1. Aux termes du premier alinéa de l'article L. 521-1 du code de justice administrative: " Quand une décision administrative, même de rejet, fait l'objet d'une requête en annulation ou en réformation, le juge des référés, saisi d'une demande en ce sens, peut ordonner la suspension de l'exécution de cette décision, ou de certains de ses effets, lorsque l'urgence le justifie et qu'il est fait état d'un moyen propre à créer, en l'état de l'instruction, un doute sérieux quant à la légalité de la décision ".

2. Par sa requête, Mme A, qui présente " un recours en référé ", doit être regardée comme demandant, sur le fondement de l'article L. 521-1 du code de justice administrative, la suspension de l'exécution du titre de perception du 3 mars 2013 qui met à sa charge le paiement de la somme de 3 897,07 euros.

3. D'une part, aux termes du second alinéa de l'article R. 522-1 du code de justice administrative : " A peine d'irrecevabilité, les conclusions tendant à la suspension d'une décision administrative ou de certains de ses effets doivent être présentés par requête distincte de la requête à fin d'annulation ou de réformation et accompagnées d'une copie de cette dernière ".

4. Mme A n'a pas introduit de requête distincte tendant à l'annulation du titre de perception dont elle sollicite la suspension. Sa requête est, dès lors, manifestement irrecevable.

5. D'autre part, aux termes de l'article 117 du décret du 7 novembre 2012 relatif à la gestion budgétaire et comptable publique : " Les titres de perception émis en application de l'article L. 252 A du livre des procédures fiscales peuvent faire l'objet de la part des redevables : / 1° Soit d'une contestation portant sur l'existence de la créance, son montant ou son exigibilité ; / 2° Soit d'une contestation portant sur la régularité du titre de perception. / Les contestations du titre de perception ont pour effet de suspendre le recouvrement de la créance ". Aux termes de son article 118 : " En cas de contestation d'un titre de perception, avant de saisir la juridiction compétente, le redevable doit adresser cette contestation, appuyée de toutes pièces ou justifications utiles, au comptable chargé du recouvrement de l'ordre de recouvrer. / Le droit de contestation d'un titre de perception se prescrit dans les deux mois suivant la notification du titre ou, à défaut, du premier acte de poursuite qui procède du titre en cause. / Le comptable compétent accuse réception de la contestation en précisant sa date de réception ainsi que les délais et voies de recours. Il la transmet à l'ordonnateur à l'origine du titre qui dispose d'un délai pour statuer de six mois à compter de la date de réception de la contestation par le comptable. À défaut d'une décision notifiée dans ce délai, la contestation est considérée comme rejetée. / La décision rendue par l'administration en application de l'alinéa précédent peut faire l'objet d'un recours devant la juridiction compétente dans un délai de deux mois à compter de la date de notification de cette décision ou, à défaut de cette notification, dans un délai de deux mois à compter de la date d'expiration du délai prévu à l'alinéa précédent ".

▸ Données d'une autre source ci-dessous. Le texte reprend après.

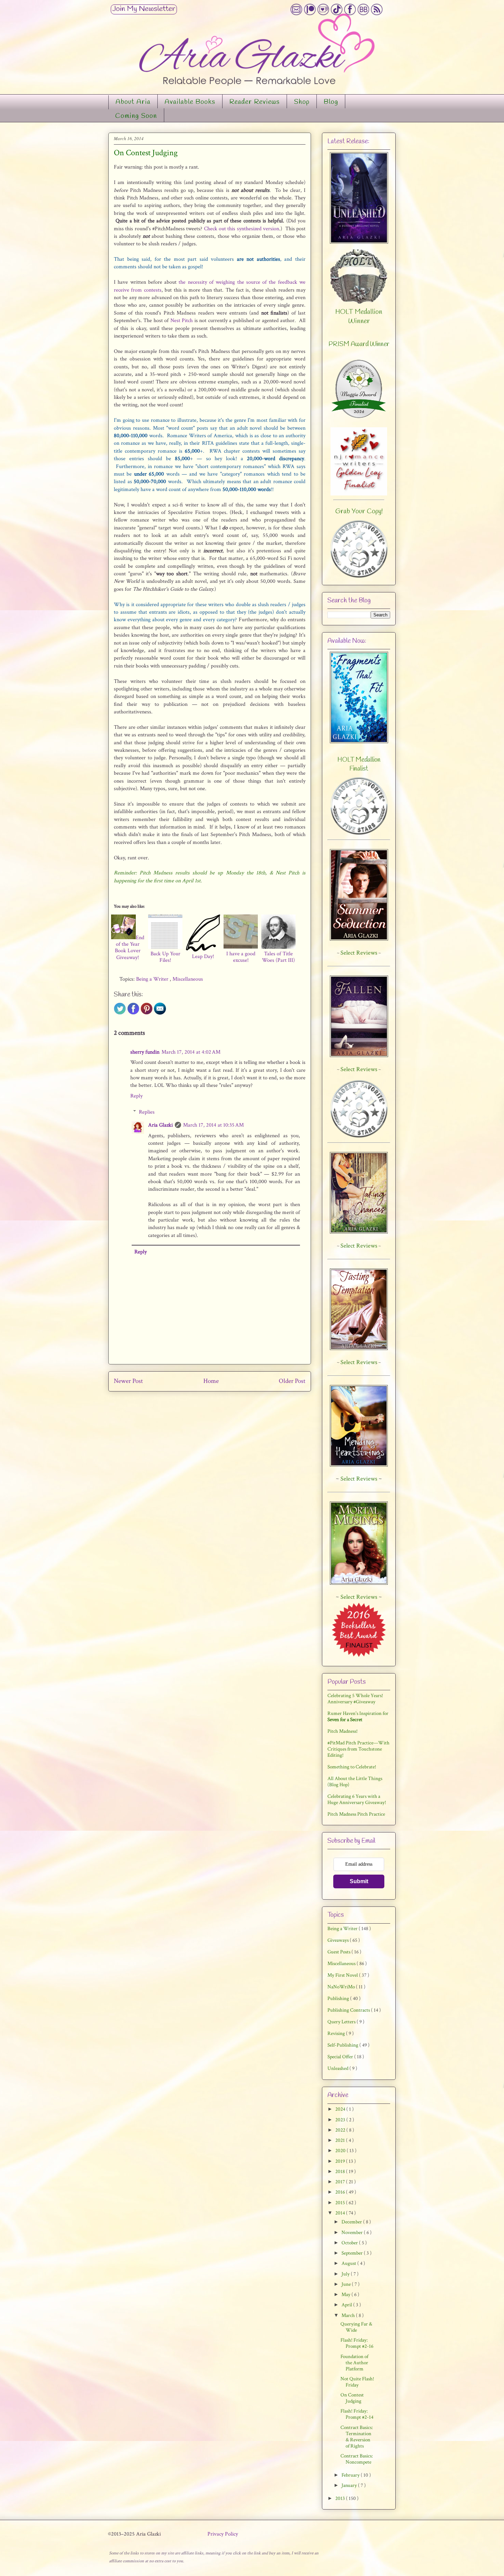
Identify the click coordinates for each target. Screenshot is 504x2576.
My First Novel (343, 1975)
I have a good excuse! (240, 957)
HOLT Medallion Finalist (359, 764)
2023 (340, 2120)
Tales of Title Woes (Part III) (278, 957)
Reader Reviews (254, 102)
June (346, 2284)
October (350, 2243)
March (348, 2315)
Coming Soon (136, 116)
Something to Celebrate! (351, 1767)
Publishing (338, 1998)
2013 (340, 2498)
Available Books (190, 102)
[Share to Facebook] (133, 1013)
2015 (340, 2202)
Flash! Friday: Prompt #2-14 (356, 2414)
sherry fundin (144, 1052)
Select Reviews (358, 1479)
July (346, 2274)
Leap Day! (203, 956)
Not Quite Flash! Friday (357, 2382)
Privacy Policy (222, 2534)
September (352, 2253)
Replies (147, 1112)
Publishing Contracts (349, 2010)
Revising (336, 2033)
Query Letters (342, 2022)
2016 (340, 2192)
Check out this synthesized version (241, 228)
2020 (341, 2150)
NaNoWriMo (341, 1987)
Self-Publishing (343, 2045)
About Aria (133, 102)
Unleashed (338, 2068)
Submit (359, 1881)
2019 (340, 2161)
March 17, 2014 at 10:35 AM (213, 1125)
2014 (340, 2213)
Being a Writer (153, 979)
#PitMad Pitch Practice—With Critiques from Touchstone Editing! (358, 1749)
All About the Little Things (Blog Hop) (354, 1781)
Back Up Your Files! (165, 957)
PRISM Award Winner (358, 344)
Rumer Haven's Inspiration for (357, 1716)
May (346, 2294)
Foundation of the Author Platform (354, 2362)
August (349, 2263)
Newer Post (128, 1381)
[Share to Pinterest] (147, 1013)
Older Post (292, 1381)
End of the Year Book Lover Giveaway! (129, 947)
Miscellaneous (187, 979)
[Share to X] (120, 1013)
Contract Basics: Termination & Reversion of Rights (356, 2436)
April (347, 2305)
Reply (136, 1096)
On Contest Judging (352, 2398)
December (352, 2222)
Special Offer (340, 2056)
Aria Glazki (160, 1125)
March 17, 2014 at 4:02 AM (190, 1052)
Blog (331, 102)
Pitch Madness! (342, 1731)
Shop (302, 102)
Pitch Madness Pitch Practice (356, 1814)
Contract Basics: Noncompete (356, 2459)
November (352, 2232)
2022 (340, 2130)
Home (211, 1381)
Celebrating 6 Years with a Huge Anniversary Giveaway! (356, 1799)
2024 (340, 2109)
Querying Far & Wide (356, 2327)
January (349, 2485)
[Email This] (160, 1013)
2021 (340, 2140)
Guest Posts (339, 1952)
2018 (340, 2171)
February (351, 2475)
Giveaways (338, 1940)
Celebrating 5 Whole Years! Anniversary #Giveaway (355, 1698)
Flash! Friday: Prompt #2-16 (356, 2343)
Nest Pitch (181, 320)
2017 (340, 2182)
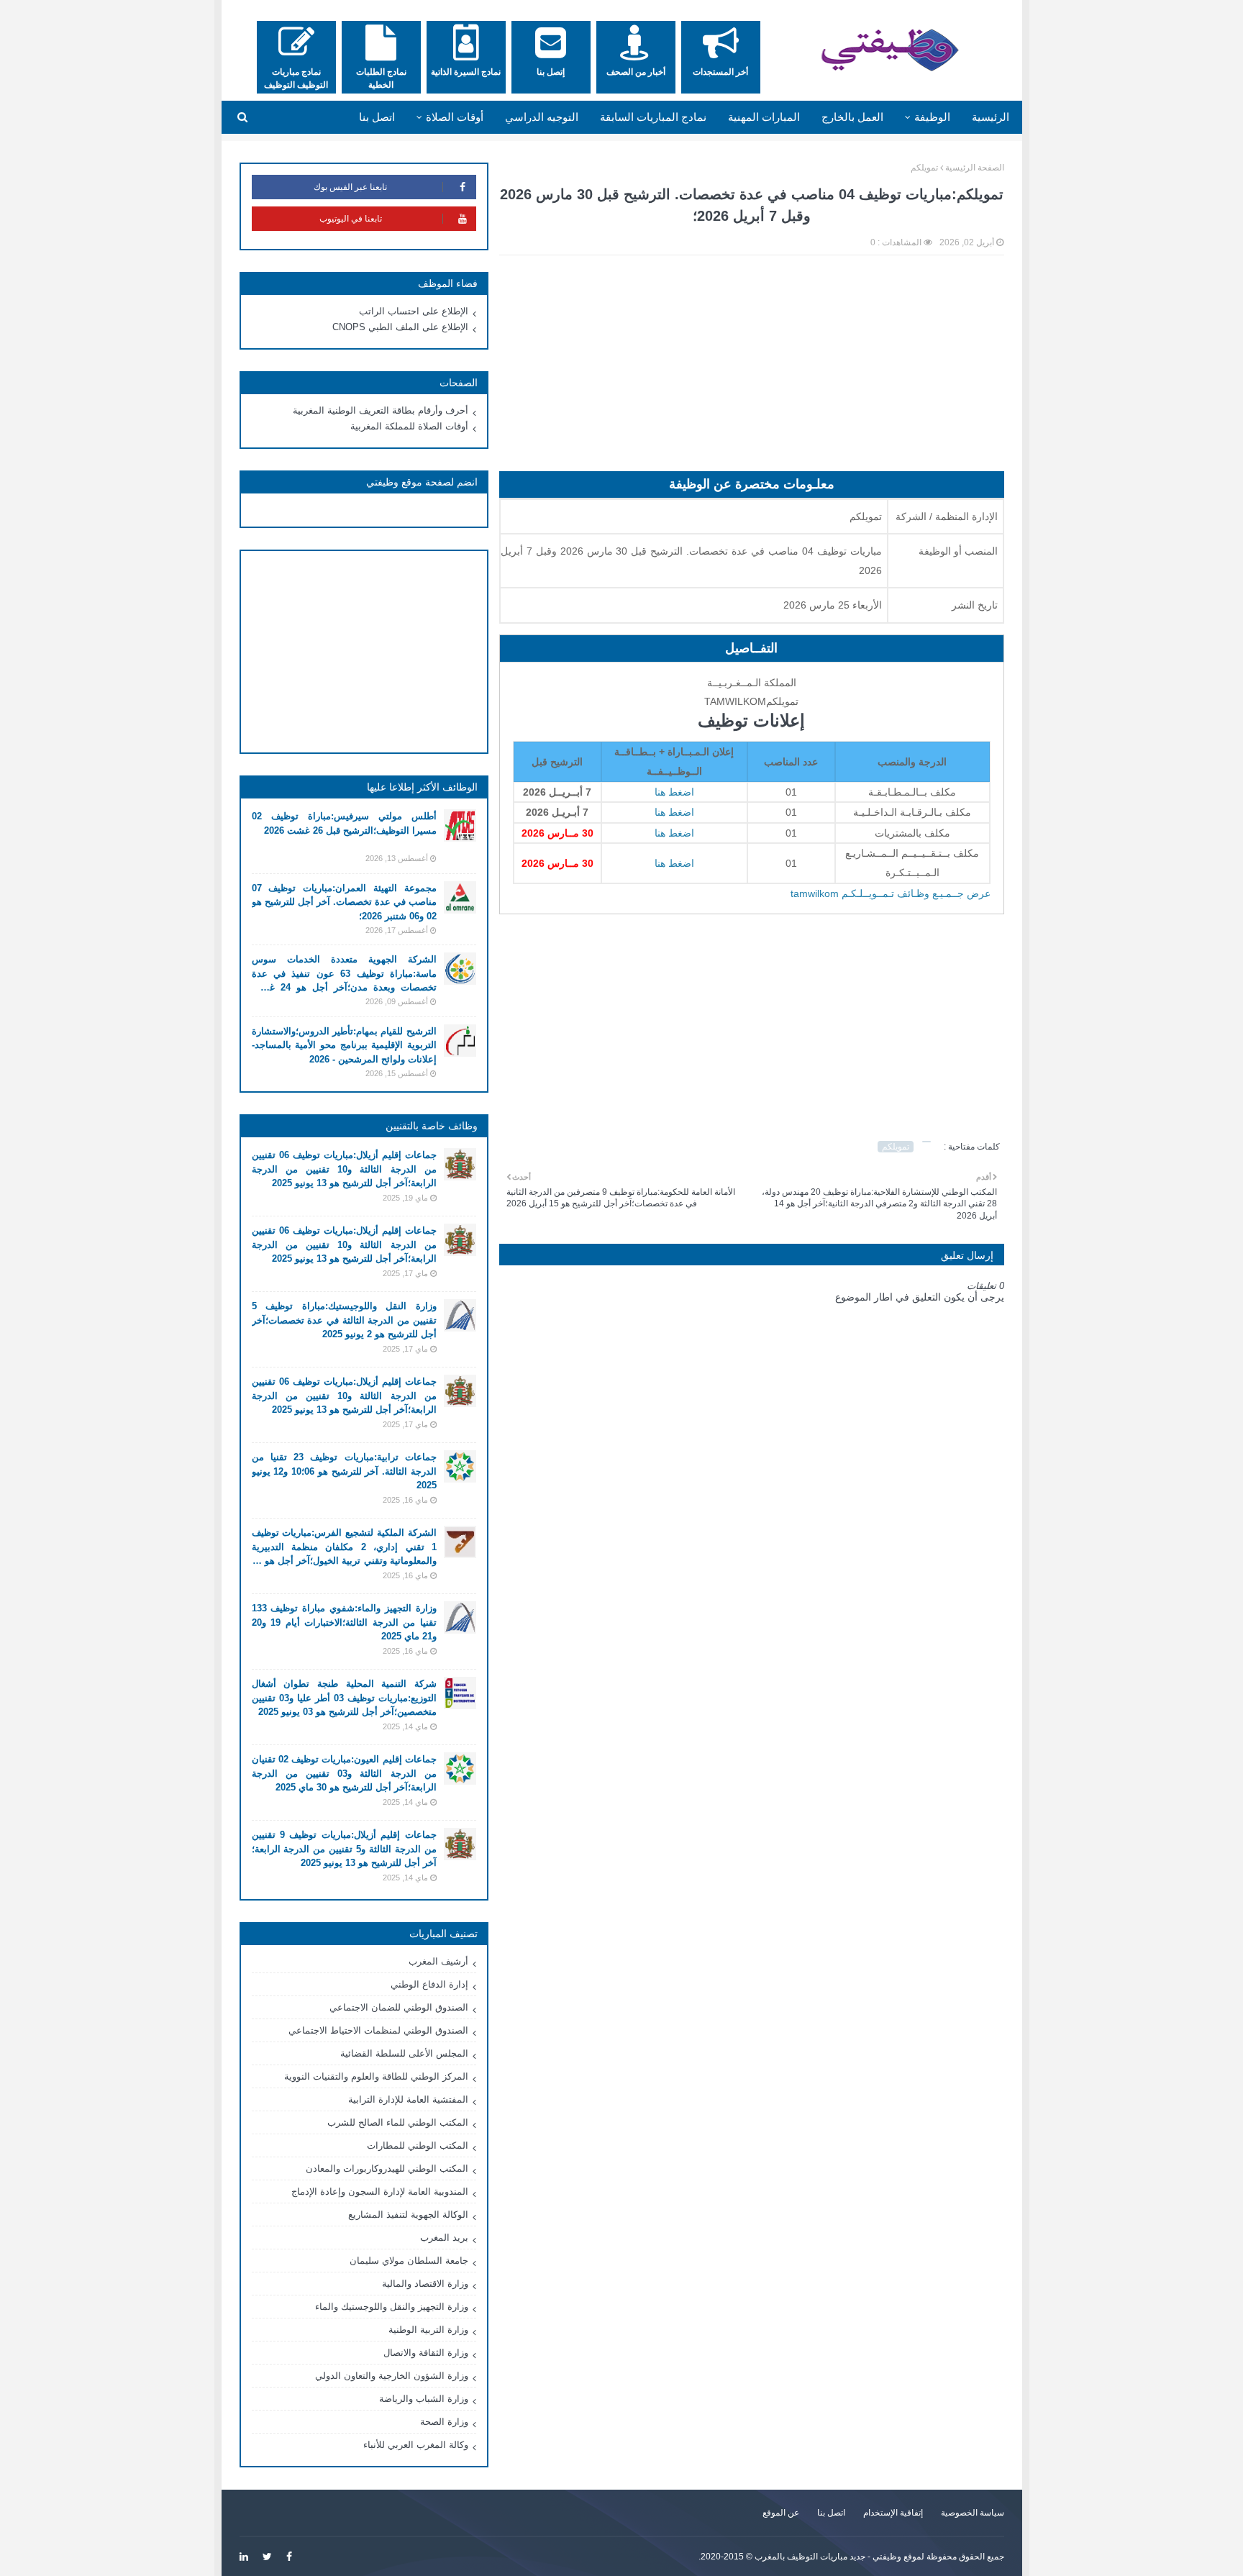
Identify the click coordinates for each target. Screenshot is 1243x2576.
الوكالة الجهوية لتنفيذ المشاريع (408, 2214)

6. Il résulte de ces dispositions que le recours administratif puis contentieux formés à l'encontre des titres de perception ont un effet suspensif. Par suite, une requête tendant, sur le fondement de l'article L. 521-1 du code de justice administrative, à la suspension de l'exécution d'un titre de perception présente, en toute hypothèse, un caractère superfétatoire et est, par suite, irrecevable.

7. Il résulte de ce qui précède qu'il y a lieu de rejeter pour irrecevabilité la requête de Mme A.

O R D O N N E :

Article 1er : La requête de Mme A est rejetée.

Article 2 : La présente ordonnance sera notifiée à Mme B A.

Fait à Nancy, le 19 avril 2023.

.

Le juge des référés,

S. Davesne

La République mande et ordonne au ministre des armées en ce qui le concerne et à tous commissaires de justice à ce requis en ce qui concerne les voies de droit commun contre les parties privées de pourvoir à l'exécution de la présente décision.